Intel grapples with Pentium supplies

Pentium supplies improve, but supply difficulties remain
Written by Matthew Broersma, Contributor

As Intel released two new Celeron processors this week, questions remained over the dominant chip maker's ability to supply top-end chips to its manufacturer customers in sufficient volumes.

The shortages first became apparent last October, with the launch of the new Celeron, when 733MHz chips were near impossible to find; the situation continued through late last year, impacting even the biggest manufacturers.

Gateway cited the shortages as the main reason for switching to rival Advanced Micro Devices (AMD) as its chip supplier. In January Dell issued a profit warning, attributing $300m (£183m) of lost consumer PC sales to the processor supply shortages.

At the time Intel chalked up the problems to an unusual surge in demand for PCs, which, along with increased competition from AMD, caused Intel to release some new chips before it had reached historically sufficient levels of supply. Also playing a part was the transition to new manufacturing technology, which temporarily decreased production capacity.
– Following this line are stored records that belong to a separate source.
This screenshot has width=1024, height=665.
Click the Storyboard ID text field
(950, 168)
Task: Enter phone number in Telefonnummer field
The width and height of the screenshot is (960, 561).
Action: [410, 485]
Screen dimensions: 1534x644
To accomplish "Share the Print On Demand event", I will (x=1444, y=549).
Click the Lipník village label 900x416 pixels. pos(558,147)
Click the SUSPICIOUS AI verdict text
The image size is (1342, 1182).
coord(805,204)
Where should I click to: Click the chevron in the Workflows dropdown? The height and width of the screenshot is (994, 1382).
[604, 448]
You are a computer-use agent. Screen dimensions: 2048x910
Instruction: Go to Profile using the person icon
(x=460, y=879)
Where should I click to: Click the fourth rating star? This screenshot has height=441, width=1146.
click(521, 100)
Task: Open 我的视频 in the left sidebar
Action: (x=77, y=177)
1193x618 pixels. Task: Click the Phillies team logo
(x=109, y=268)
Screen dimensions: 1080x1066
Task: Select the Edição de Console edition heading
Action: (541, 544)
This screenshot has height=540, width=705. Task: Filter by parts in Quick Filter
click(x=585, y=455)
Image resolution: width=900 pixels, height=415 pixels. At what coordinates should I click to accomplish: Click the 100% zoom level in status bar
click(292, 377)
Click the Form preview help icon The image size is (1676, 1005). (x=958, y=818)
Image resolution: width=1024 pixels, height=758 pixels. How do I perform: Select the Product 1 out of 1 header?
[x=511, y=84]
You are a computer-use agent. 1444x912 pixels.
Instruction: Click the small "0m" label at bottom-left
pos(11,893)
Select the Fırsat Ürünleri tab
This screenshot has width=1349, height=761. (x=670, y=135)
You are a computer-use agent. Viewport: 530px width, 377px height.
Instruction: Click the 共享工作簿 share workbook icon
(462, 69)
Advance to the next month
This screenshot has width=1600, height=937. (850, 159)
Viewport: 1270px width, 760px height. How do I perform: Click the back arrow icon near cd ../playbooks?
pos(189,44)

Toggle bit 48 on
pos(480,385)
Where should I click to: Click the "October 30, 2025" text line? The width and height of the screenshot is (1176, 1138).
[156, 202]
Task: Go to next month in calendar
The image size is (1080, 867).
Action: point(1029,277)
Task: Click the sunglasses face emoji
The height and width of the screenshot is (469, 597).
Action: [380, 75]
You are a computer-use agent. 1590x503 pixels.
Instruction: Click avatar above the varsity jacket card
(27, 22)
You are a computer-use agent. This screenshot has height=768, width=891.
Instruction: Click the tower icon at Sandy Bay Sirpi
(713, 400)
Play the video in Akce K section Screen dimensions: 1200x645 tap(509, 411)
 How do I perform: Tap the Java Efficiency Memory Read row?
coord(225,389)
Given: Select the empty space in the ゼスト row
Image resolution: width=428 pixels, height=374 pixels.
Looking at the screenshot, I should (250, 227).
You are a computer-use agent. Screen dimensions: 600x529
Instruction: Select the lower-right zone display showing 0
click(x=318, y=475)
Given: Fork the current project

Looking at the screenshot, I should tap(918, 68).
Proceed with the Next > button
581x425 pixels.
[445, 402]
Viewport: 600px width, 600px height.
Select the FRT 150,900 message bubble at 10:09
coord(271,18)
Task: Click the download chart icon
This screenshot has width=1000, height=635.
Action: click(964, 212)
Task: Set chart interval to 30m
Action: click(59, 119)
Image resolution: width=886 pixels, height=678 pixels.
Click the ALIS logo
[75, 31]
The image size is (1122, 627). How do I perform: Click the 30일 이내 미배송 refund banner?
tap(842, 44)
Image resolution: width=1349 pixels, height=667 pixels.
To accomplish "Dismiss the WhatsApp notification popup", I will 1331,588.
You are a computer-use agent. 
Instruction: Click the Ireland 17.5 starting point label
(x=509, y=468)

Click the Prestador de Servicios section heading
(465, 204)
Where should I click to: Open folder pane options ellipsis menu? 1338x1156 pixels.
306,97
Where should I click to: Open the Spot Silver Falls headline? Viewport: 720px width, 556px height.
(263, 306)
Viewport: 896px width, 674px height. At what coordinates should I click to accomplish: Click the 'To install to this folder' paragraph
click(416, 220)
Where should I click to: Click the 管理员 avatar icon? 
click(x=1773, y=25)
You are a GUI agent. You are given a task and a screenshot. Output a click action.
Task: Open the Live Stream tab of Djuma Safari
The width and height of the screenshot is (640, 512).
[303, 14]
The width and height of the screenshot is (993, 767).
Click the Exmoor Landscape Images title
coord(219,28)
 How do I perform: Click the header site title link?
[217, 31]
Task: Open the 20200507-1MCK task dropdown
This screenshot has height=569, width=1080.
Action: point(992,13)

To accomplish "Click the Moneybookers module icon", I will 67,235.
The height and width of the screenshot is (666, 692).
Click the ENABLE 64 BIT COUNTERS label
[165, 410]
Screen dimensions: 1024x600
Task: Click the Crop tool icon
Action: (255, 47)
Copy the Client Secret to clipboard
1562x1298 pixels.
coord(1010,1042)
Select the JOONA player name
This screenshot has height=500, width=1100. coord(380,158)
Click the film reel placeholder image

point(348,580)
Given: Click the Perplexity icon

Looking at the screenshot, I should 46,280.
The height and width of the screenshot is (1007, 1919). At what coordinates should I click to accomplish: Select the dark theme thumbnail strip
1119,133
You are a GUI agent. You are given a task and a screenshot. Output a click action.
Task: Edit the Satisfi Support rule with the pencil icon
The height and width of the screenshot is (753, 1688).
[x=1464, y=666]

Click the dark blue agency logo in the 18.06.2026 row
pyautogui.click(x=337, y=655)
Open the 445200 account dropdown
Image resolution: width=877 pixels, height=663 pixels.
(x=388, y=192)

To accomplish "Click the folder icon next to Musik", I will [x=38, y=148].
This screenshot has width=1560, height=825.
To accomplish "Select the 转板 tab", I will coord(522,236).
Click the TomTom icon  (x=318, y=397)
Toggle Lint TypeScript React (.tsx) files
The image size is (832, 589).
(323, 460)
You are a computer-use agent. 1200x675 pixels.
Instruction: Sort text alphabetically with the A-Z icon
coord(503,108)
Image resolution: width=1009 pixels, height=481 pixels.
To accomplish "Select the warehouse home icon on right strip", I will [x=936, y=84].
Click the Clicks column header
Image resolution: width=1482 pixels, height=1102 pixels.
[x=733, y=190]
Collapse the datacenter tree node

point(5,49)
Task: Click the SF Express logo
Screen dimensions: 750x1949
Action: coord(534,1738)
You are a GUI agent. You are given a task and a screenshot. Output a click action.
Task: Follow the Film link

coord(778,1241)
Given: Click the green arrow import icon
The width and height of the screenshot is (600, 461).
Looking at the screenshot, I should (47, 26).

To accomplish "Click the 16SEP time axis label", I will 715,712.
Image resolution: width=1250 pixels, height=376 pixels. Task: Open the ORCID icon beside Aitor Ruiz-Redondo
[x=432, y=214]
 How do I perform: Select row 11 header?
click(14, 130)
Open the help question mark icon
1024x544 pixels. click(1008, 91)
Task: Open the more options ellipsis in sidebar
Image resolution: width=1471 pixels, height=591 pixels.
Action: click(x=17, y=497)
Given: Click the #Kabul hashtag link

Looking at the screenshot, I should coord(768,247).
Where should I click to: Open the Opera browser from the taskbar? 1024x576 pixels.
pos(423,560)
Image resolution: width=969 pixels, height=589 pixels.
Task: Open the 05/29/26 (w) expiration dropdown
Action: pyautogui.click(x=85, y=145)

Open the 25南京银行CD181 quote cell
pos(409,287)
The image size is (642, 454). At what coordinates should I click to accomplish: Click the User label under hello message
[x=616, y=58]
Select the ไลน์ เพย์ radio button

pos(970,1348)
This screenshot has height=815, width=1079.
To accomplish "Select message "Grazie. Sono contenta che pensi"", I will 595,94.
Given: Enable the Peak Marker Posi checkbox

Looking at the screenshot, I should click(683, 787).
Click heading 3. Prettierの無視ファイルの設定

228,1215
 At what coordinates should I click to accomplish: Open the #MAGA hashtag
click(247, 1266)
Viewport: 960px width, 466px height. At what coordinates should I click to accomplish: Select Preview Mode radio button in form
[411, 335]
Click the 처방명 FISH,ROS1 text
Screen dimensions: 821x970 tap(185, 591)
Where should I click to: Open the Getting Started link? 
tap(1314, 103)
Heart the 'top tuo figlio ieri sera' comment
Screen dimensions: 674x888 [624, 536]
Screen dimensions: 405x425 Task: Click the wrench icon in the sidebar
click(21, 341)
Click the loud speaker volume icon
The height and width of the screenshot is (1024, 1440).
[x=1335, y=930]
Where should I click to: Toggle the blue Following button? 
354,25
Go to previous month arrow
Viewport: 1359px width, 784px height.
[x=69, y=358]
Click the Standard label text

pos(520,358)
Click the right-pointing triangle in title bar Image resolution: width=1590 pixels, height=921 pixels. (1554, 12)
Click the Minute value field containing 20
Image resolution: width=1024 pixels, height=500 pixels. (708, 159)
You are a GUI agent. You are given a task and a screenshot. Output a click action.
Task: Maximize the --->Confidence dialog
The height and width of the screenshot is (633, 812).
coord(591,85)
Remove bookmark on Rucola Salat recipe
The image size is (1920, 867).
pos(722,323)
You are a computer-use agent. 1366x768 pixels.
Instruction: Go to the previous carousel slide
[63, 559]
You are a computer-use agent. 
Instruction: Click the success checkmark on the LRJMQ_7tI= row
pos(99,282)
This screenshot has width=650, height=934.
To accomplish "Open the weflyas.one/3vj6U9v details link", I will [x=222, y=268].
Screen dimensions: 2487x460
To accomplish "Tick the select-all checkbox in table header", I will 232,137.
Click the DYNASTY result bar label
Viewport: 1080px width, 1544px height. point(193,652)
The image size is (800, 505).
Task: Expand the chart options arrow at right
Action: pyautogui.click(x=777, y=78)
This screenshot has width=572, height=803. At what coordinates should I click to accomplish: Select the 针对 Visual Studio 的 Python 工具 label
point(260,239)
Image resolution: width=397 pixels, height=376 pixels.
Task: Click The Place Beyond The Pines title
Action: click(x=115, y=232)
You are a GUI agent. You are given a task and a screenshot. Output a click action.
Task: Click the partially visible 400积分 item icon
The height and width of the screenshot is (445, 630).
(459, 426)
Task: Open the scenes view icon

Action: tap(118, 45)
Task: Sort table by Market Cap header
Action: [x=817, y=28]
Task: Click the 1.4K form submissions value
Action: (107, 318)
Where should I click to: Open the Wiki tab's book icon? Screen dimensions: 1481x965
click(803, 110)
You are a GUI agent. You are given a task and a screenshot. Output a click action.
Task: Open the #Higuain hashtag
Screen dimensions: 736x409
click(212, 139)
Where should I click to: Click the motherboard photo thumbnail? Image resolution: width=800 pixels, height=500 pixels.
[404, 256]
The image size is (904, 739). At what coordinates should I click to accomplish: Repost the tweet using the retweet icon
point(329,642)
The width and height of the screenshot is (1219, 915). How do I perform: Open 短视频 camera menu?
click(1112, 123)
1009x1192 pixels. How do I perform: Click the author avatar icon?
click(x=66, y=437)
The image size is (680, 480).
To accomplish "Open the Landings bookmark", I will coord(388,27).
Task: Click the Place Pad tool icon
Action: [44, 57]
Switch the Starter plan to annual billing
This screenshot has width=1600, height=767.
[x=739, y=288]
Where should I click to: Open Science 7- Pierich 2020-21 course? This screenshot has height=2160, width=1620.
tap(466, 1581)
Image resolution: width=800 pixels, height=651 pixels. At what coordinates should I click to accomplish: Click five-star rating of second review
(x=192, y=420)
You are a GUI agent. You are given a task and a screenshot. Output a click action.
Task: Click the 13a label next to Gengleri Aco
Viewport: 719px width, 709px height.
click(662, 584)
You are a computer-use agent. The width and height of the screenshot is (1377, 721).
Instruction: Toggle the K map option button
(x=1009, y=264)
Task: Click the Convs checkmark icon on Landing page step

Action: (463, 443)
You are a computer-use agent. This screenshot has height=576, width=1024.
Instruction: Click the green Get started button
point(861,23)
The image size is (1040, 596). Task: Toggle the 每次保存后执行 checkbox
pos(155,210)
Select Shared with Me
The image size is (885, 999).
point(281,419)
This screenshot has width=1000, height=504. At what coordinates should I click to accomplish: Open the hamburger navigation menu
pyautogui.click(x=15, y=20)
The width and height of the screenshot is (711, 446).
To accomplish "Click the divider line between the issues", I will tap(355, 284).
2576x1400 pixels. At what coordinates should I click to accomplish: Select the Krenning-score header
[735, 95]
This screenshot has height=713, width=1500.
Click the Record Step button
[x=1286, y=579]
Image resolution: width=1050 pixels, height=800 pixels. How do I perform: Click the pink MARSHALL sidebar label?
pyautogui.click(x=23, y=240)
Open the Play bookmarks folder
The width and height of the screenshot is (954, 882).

Pat Gelsinger, vice president of Intel's desktop products group, promised a speedy fix to the problems: "In Q1 we will catch up on everything," he said at the time.

So, with Q1 ending Friday, what progress has been made?

Generally, it seems that Intel is back up to speed with its most recently introduced chips -- with the exception of the one-gigahertz Pentium III.

Some dealers have said the 800MHz Pentium III remains difficult to find, but British manufacturers said their supplies were adequate. "At the moment it's not too bad, we have a reasonable supply," said a representative of Mesh. But "there are some issues with getting higher-speed CPUs," he added, specifying the 1GHz chip.

Dell, which uses Intel as its exclusive chip supplier, and which is often the manufacturer to get Intel parts to market first, said it is having "no problems at the entry-level, medium or high end", though supplies of the 1GHz PIII are "reasonably tight", with an 11-day lead time. Dell's customers normally face an eight to nine day wait.

Dell has apparently surmounted the financial side-effects of the shortages. Mort Topfer, a Dell director and counselor to CEO Michael Dell, told an audience of money managers attending the annual SG Cowen Global Technology Conference in Cannes earlier this week that parts shortages were no longer a threat to near-term results. He did say the company is planning conservatively for the year, however.

All is not rosy for Intel, however, with shortages continuing with the highest-end chips.

Dell is currently the only manufacturer to release a 1GHz PIII system in the UK. Unlike Mesh, which has announced a system but has not yet begun shipping, Dell has been able to take advantage of its supplies from the US side.

"I'm not saying we have vast quantities [of the 1GHz PIII], but we can meet top-end demand," said Dell desktop product manager Stephen Duignan. "The gigahertz chip is not yet in a volume market."

Of course, that hasn't stopped AMD from making its own gigahertz chip plentifully available, to Intel's embarrassment. The 1GHz Athlon is currently available in Europe from Gateway as well as several smaller OEMs.

Intel has not yet returned to the levels of inventory of mid-1999. Before Athlon's autumn launch, Intel's practice was to build up reserves of its processors before launch, so that OEMs could have systems available immediately when a new chip was announced.

While Intel did follow this process with the Celeron launch, the company admits it still does not have the inventory on hand it would like.

Nowadays Intel is distinguishing between normal launches and "limited volume" launches. "Intel is being very clear about the supply they have," said Dell's Duignan. "If it's a top-end processor, they're being fair, and saying... 'We're not in a position to supply volume quantities.' They don't want people to get their expectations up and then be disappointed."